High-throughput profiling of nucleotides and nucleotide sugars to evaluate their impact on antibody N-glycosylation

• Modulation of mAb N-linked glycosylation in micro-bioreactors using different feed additives.
• A high-throughput MALDI-TOF-MS technique reduced the analysis time for intracellular nucleotides and nucleotide sugars more than one order of magnitude.
• UDP-Gal synthesis appeared to be limiting, however a further increase of UDP-GlcNAc or GDP-Fuc left the glycosylation process mostly unchanged.
• Manganese and asparagine supplementation significantly altered the glycosylation profiles without changing intracellular components.
• Scalability was demonstrated by a pilot-scale bioreactor.
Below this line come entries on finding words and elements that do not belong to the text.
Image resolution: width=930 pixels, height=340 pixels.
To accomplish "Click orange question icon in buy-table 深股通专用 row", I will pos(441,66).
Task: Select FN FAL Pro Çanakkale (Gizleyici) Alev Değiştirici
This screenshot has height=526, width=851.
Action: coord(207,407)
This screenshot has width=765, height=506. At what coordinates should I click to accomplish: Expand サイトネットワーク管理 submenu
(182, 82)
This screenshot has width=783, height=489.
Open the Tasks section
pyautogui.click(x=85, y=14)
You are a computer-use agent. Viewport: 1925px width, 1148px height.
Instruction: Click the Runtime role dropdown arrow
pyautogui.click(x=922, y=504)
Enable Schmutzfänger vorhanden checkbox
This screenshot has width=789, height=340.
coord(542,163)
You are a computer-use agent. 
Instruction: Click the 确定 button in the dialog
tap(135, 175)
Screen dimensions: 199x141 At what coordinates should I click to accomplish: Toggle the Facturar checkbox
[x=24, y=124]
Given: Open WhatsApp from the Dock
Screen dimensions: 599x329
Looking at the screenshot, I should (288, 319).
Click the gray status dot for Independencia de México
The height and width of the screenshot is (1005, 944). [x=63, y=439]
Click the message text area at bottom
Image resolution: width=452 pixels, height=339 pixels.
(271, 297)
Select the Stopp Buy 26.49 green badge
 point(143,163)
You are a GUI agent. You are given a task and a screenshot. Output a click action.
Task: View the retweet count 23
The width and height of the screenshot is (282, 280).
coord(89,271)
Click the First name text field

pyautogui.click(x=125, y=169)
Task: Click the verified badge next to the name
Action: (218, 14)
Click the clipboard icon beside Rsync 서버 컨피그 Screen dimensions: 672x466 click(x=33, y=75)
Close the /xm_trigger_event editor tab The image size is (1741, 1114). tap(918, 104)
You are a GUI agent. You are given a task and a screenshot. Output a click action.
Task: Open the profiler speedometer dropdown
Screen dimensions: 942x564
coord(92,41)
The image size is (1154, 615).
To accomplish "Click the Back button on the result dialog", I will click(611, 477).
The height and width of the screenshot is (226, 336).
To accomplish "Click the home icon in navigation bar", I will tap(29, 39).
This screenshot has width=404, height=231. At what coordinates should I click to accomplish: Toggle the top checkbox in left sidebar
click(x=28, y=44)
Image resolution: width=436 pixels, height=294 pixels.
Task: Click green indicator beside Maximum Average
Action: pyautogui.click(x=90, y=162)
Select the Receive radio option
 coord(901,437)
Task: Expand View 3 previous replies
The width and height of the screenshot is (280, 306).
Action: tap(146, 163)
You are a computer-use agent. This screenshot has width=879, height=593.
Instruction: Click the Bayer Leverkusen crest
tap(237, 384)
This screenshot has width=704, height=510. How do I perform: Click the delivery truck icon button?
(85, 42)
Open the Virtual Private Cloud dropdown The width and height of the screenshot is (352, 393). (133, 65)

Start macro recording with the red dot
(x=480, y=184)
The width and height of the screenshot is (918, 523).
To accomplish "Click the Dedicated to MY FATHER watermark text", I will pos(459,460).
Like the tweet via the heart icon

Recent advances in miniaturized cell culture systems have facilitated the screening of media additives on productivity and protein quality attributes of mammalian cell cultures. However, intracellular components are not routinely measured due to the limited throughput of available analytical techniques. In this work, time profiling of intracellular nucleotides and nucleotide sugars of CHO-S cell fed-batch processes in a micro-scale bioreactor system was carried out using a recently developed high-throughput method based on matrix-assisted laser desorption/ionization (MALDI) time-of-flight mass spectrometry (TOF-MS). Supplementation of various media additives significantly altered the intracellular nucleotides and nucleotide sugars that are inextricably linked to the process of glycosylation. The results revealed that UDP-Gal synthesis appeared to be particularly limiting whereas the impact of elevated UDP-GlcNAc and GDP-Fuc levels on the final glycosylation patterns was only marginally important. In contrast, manganese and asparagine supplementation altered the glycan profiles without affecting intracellular components. The combination of miniaturized cell cultures and high-throughput analytical techniques serves therefore as a useful tool for future quality driven media optimization studies.